§ EXERCISE DIRECTIONS: Retype each line of the data below exactly, keeping every character unchanged.

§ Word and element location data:
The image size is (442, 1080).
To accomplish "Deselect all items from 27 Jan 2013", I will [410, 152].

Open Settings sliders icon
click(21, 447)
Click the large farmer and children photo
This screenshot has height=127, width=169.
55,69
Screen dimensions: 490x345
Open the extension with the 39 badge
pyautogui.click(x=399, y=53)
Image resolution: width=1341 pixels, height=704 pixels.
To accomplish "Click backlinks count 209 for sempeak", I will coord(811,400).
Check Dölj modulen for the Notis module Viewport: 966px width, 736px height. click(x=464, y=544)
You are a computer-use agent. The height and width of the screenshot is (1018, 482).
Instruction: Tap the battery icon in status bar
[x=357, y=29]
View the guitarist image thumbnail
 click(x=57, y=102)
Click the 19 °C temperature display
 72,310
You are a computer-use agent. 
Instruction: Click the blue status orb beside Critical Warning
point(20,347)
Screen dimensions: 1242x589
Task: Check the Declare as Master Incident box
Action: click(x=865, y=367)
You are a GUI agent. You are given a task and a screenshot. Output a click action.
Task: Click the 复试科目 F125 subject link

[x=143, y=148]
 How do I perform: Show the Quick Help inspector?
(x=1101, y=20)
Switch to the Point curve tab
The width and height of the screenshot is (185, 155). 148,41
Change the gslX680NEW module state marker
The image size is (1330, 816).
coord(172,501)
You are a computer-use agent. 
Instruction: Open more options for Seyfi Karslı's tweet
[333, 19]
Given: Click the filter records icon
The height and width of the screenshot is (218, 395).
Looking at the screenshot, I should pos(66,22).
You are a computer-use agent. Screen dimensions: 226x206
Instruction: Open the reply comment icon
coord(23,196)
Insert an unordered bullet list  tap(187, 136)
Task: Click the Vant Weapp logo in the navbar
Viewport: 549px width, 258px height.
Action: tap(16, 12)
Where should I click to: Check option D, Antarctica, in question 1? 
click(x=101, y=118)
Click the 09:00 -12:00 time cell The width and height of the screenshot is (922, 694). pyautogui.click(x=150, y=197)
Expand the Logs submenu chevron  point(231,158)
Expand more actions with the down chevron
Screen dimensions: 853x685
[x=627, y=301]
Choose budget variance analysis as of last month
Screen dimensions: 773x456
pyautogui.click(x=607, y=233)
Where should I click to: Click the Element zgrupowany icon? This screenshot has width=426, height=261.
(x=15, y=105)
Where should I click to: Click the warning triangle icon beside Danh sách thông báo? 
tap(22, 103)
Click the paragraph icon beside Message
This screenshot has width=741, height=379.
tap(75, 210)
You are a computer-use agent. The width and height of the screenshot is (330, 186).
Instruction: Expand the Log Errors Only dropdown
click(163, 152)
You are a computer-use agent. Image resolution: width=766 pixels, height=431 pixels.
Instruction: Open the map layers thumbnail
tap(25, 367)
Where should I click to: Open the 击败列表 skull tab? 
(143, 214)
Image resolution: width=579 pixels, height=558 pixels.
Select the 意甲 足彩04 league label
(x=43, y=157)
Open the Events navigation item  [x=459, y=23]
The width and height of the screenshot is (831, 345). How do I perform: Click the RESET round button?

§ RESPONSE:
The image size is (442, 1080).
To accomplish "Deselect all items from 27 Jan 2013", I will [410, 152].

Open Settings sliders icon
click(21, 447)
Click the large farmer and children photo
This screenshot has height=127, width=169.
55,69
Screen dimensions: 490x345
Open the extension with the 39 badge
pyautogui.click(x=399, y=53)
Image resolution: width=1341 pixels, height=704 pixels.
To accomplish "Click backlinks count 209 for sempeak", I will coord(811,400).
Check Dölj modulen for the Notis module Viewport: 966px width, 736px height. click(x=464, y=544)
You are a computer-use agent. The height and width of the screenshot is (1018, 482).
Instruction: Tap the battery icon in status bar
[x=357, y=29]
View the guitarist image thumbnail
 click(x=57, y=102)
Click the 19 °C temperature display
 72,310
You are a computer-use agent. 
Instruction: Click the blue status orb beside Critical Warning
point(20,347)
Screen dimensions: 1242x589
Task: Check the Declare as Master Incident box
Action: click(x=865, y=367)
You are a GUI agent. You are given a task and a screenshot. Output a click action.
Task: Click the 复试科目 F125 subject link

[x=143, y=148]
 How do I perform: Show the Quick Help inspector?
(x=1101, y=20)
Switch to the Point curve tab
The width and height of the screenshot is (185, 155). 148,41
Change the gslX680NEW module state marker
The image size is (1330, 816).
coord(172,501)
You are a computer-use agent. 
Instruction: Open more options for Seyfi Karslı's tweet
[333, 19]
Given: Click the filter records icon
The height and width of the screenshot is (218, 395).
Looking at the screenshot, I should pos(66,22).
You are a computer-use agent. Screen dimensions: 226x206
Instruction: Open the reply comment icon
coord(23,196)
Insert an unordered bullet list  tap(187, 136)
Task: Click the Vant Weapp logo in the navbar
Viewport: 549px width, 258px height.
Action: tap(16, 12)
Where should I click to: Check option D, Antarctica, in question 1? 
click(x=101, y=118)
Click the 09:00 -12:00 time cell The width and height of the screenshot is (922, 694). pyautogui.click(x=150, y=197)
Expand the Logs submenu chevron  point(231,158)
Expand more actions with the down chevron
Screen dimensions: 853x685
[x=627, y=301]
Choose budget variance analysis as of last month
Screen dimensions: 773x456
pyautogui.click(x=607, y=233)
Where should I click to: Click the Element zgrupowany icon? This screenshot has width=426, height=261.
(x=15, y=105)
Where should I click to: Click the warning triangle icon beside Danh sách thông báo? 
tap(22, 103)
Click the paragraph icon beside Message
This screenshot has width=741, height=379.
tap(75, 210)
You are a computer-use agent. The width and height of the screenshot is (330, 186).
Instruction: Expand the Log Errors Only dropdown
click(163, 152)
You are a computer-use agent. Image resolution: width=766 pixels, height=431 pixels.
Instruction: Open the map layers thumbnail
tap(25, 367)
Where should I click to: Open the 击败列表 skull tab? 
(143, 214)
Image resolution: width=579 pixels, height=558 pixels.
Select the 意甲 足彩04 league label
(x=43, y=157)
Open the Events navigation item  [x=459, y=23]
The width and height of the screenshot is (831, 345). How do I perform: Click the RESET round button?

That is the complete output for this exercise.